JERUSALEM: L'armée israélienne a annoncé samedi avoir tué plusieurs combattants du mouvement pro-iranien Hezbollah dans le sud du Liban et indiqué qu'un soldat israélien avait été blessé malgré le cessez-le-feu.

L'armée a affirmé avoir identifié dans la nuit plusieurs combattants du Hezbollah dans le sud du Liban.

"Après leur identification, les soldats ont frappé les terroristes et les ont éliminés afin d'écarter la menace", a indiqué l'armée dans un communiqué.

Elle avait précédemment annoncé qu'un soldat avait été blessé dans un "affrontement rapproché" avec le Hezbollah, et a confirmé dans son second communiqué que le soldat avait été "modérement" blessé.

Il a été évacué vers un hôpital, selon les communiqués militaires.

Le Hezbollah pro-iranien n'a revendiqué aucune attaque depuis l'entrée en vigueur d'un cessez-le-feu avec Israël le 20 juin.

Contacté par l'AFP à Beyrouth, le mouvement chiite libanais n'a pas fait de commentaire.

Un accord-cadre parrainé par les Etats-Unis, signé fin juin par le Liban et Israël, vise à mettre un terme aux hostilités.
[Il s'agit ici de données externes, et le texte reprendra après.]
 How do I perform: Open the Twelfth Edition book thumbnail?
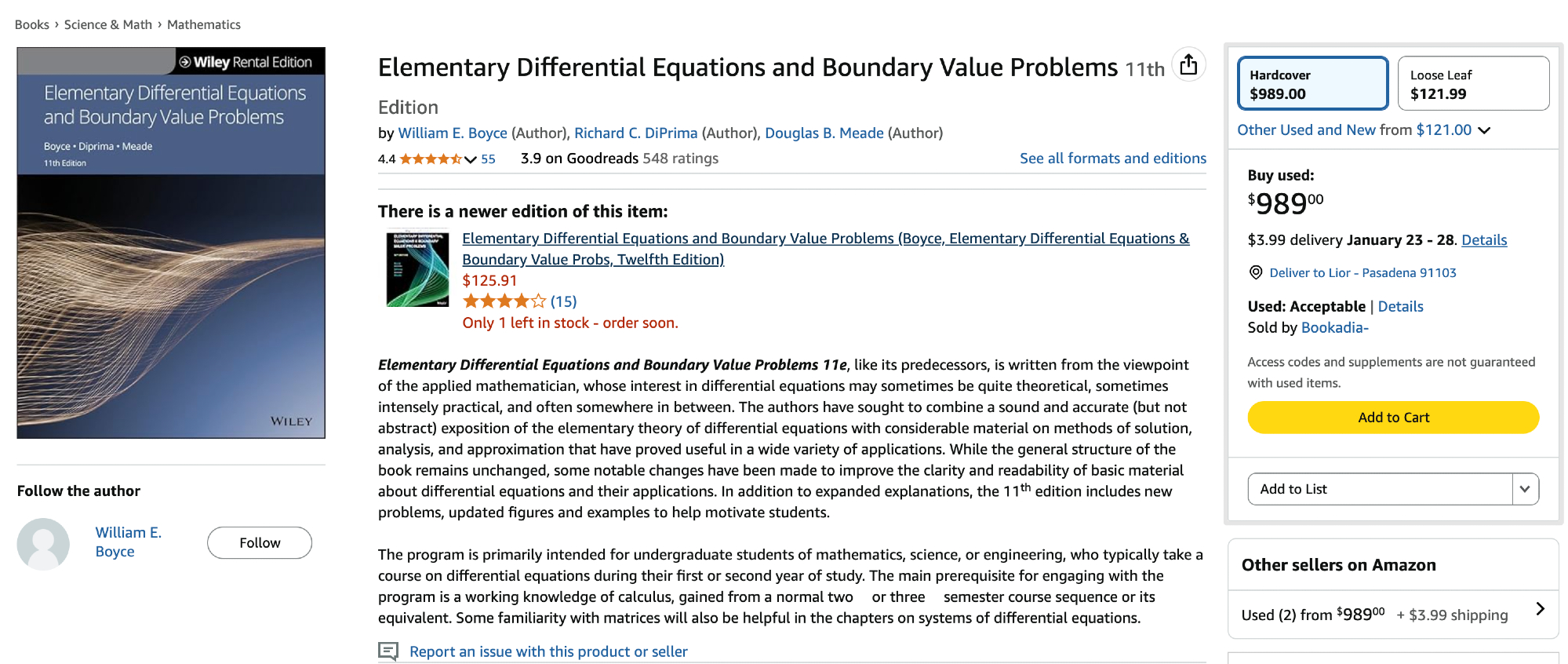(417, 268)
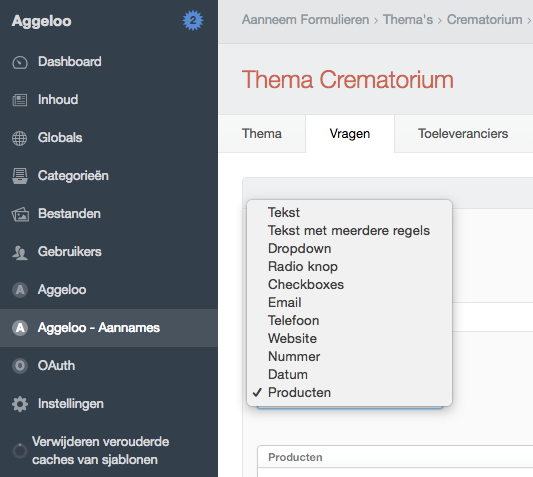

Il prévoit le désarmement du Hezbollah par l'armée libanaise ainsi que le retrait de l'armée israélienne de "zones pilotes", où les forces libanaises seront ensuite déployées.

Le Hezbollah a rejeté à plusieurs reprises cet accord et refuse de déposer les armes, tandis qu'aucun calendrier n'a été fixé pour le retrait complet d'Israël.

L'accord est intervenu plus de trois mois après que le Hezbollah a entraîné le Liban dans la guerre régionale en tirant des roquettes sur Israël, le 2 mars, en soutien à Téhéran, déclenchant d'importantes frappes aériennes israéliennes et une offensive terrestre.

Si les violences ont diminué depuis la signature, en juin, d'un accord préliminaire entre les Etats-Unis et l'Iran ainsi que de l'accord entre le Liban et Israël, Beyrouth continue de signaler des frappes israéliennes sporadiques et des tirs d'artillerie dans le sud du pays.

L'armée libanaise a récemment condamné la poursuite des activités militaires israéliennes qui, selon elle, empêchent son déploiement complet conformément à l'accord-cadre.